As a venture capitalist, Marc Andreessen spends much of his time listening to young entrepreneurs explain their plans to shape the future. As a parent, he’s helping his 8-year-old son prepare for what’s coming by teaching him how to use artificial intelligence.
Andreessen, a cofounder of the VC firm Andreessen Horowitz, said on an episode of the Joe Rogan Experience posted this week that he set his son up with ChatGPT on his laptop. Then he showed him how to use it to learn about the world.
“One of the fun things you can do with ChatGPT is you can say, ‘Explain X to me,’” he noted. “Then you can say, ‘Explain X to me as if I’m 15.’ And then you can do it as if I’m 10, then you can do as if I’m 5. It kind of works down to about age 3. So you can do, ‘Explain quantum mechanics to me like I’m a 3-year-old.’ And it will. And so I taught him how to do this. You can dial it up or down.”
What surprised him, he said, was the reaction of his son, who simply shrugged and replied, “Okay.”
“And I was like, ‘No, this is a big deal. They didn’t use to do this. Now it does this, and this is amazing,’” Andreessen said. His son’s response, he said, was, “Well it’s a computer. Of course you ask it questions and it gives you answers. What else is it for?”
“Kids are gonna just have a totally different point of view on this,” Andreessen said. “It’s gonna be completely normal.”
A.I. as an ally
He also reflected on the fact that his child will grow up with A.I.—and vice versa.
“The A.I. that my 8-year-old is gonna have by the time he’s 20, it’s gonna have had 12 year of experience with him,” he said. “And so it will have grown up with him. It will know everything he’s ever done. It will know everything he ever did well. It will know everything he did that took real effort. It will know what he’s good at. It will know what he’s not good at. It’ll know how to teach him. It’ll know how to correct for whatever limitations he has. It’ll know how to maximize his strengths. It’ll know what he wants.”
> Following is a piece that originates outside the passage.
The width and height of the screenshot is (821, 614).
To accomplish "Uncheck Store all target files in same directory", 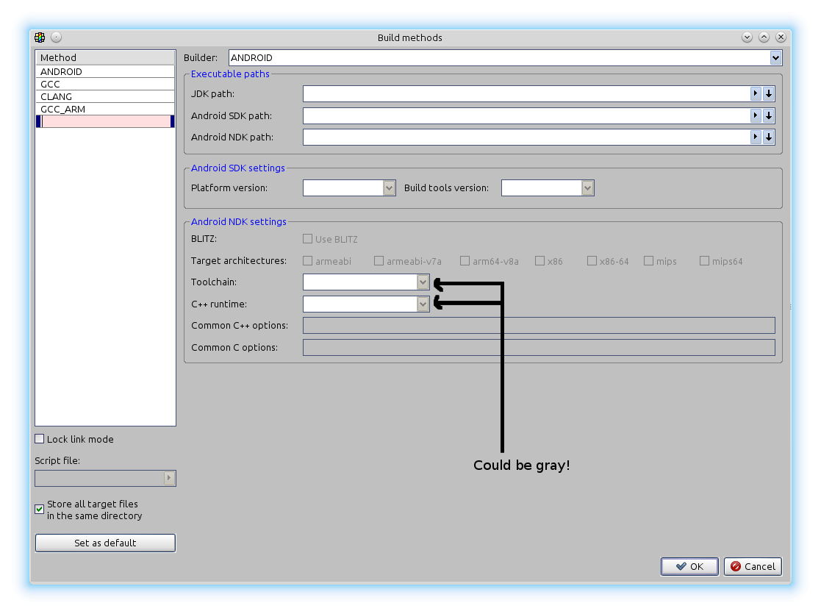I will point(40,509).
When children who grow up with A.I. go to college or enter the workforce, “they’ll have an ally right with them,” Andreessen continued. “They’ll have basically a partner whose goal in life will be to make them as happy and satisfied and successful as possible.”
Andreessen has a rosier view on A.I. than detractors, some of whom fear it will destroy or somehow assume control of humanity. Last month, he wrote a much-discussed manifesto on why artificial intelligence won’t destroy humanity but rather make the world a profoundly better place. And on the Lex Fridman Podcast, he noted that with A.I. “your ability both to learn and to produce” is dramatically higher than in the past, advising young listeners to take advantage of that to stand out by becoming “hyper-productive people.”